Bridlington’s iconic Gansey Girl sculpture will finally be finished – almost two years after she took up her position on the north pier.
A grant of almost £5,000 from Bridlington Town Council will allow artist Steve Carvill to carry out more work on his piece, which has become hugely popular with photographers and has even had poems and songs written about her.
Depicting a young woman knitting a Gansey, the traditional jumper passed down through generations of fishing families, she sits at the harbour mouth in order to bid farewell to fishermen leaving the harbour, as well as welcome them back home.

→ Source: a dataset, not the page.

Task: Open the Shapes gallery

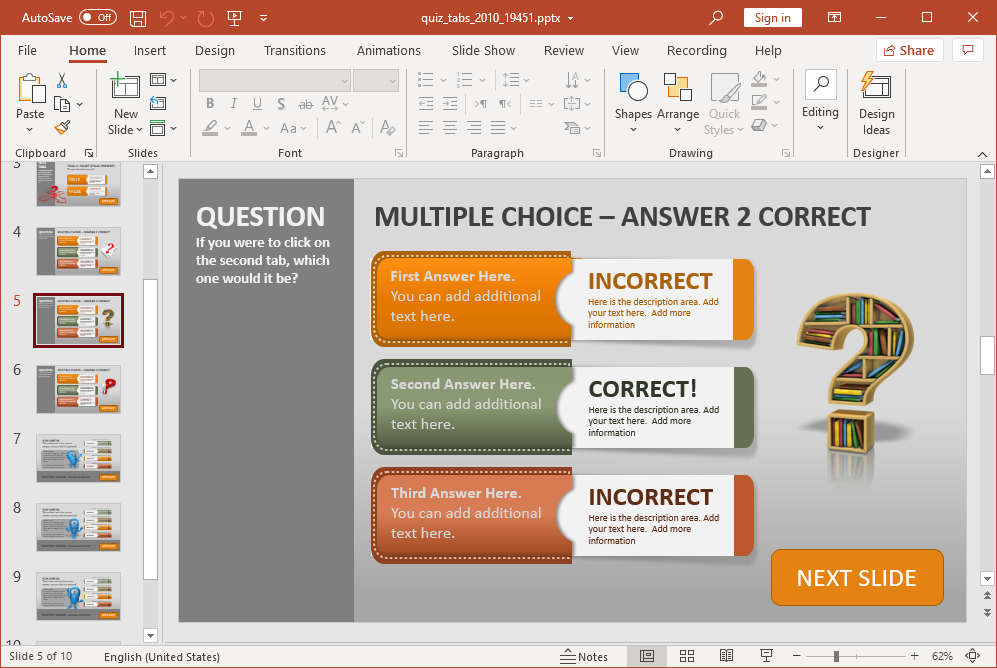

The man behind the creation, Mr Carvill said: “The plans to enhance the Gansey Girl include a bronze frame which will be installed around the base of the plinth.
“It will incorporate the remaining 55 small bronze fish bearing the names celebrating historical fishing families who worked out of Bridlington harbour and the long awaited plaque with her title, description and details.
“This will see the completion of the piece to what I hope will be the very high standard which our community deserve and also resilient enough to face the conditions of the site on the north pier.”
The donation from the town council was not without controversy. A vote at last Wednesday’s meeting saw five members in favour and five against, so the mayor Cllr Cyril Marsburg had the casting vote and he decided the project merited the £4,750 grant.
Mr Carvill added: “I am extremely grateful to the town council for this amazing support.
“This represents a wonderful endorsement of the effort that has gone into Gansey Girl and the community that contributed to her and what she represents. The town council has now joined with the Fisheries Local Action Group, The Bridlington Harbour Commissioners, East Riding of Yorkshire Council, The University of Hull, local historians and representatives of the fishing community and town Community, as partners in the New Maritime Trail.
“I am so pleased this has brought everyone together, this sort of community spirit promises that we should all have great faith in our town and its future.”
He said he had been overwhelmed by the public affection for the Gansey Girl, having only aimed to produce “a good job for my home town”.
“You can imagine how amazed and delighted I am that in such a short time people have so taken her to their hearts and words like ‘Bridlington icon’ are used.
“She belongs to the town and community now in every sense, this is all I could ever have hoped for.”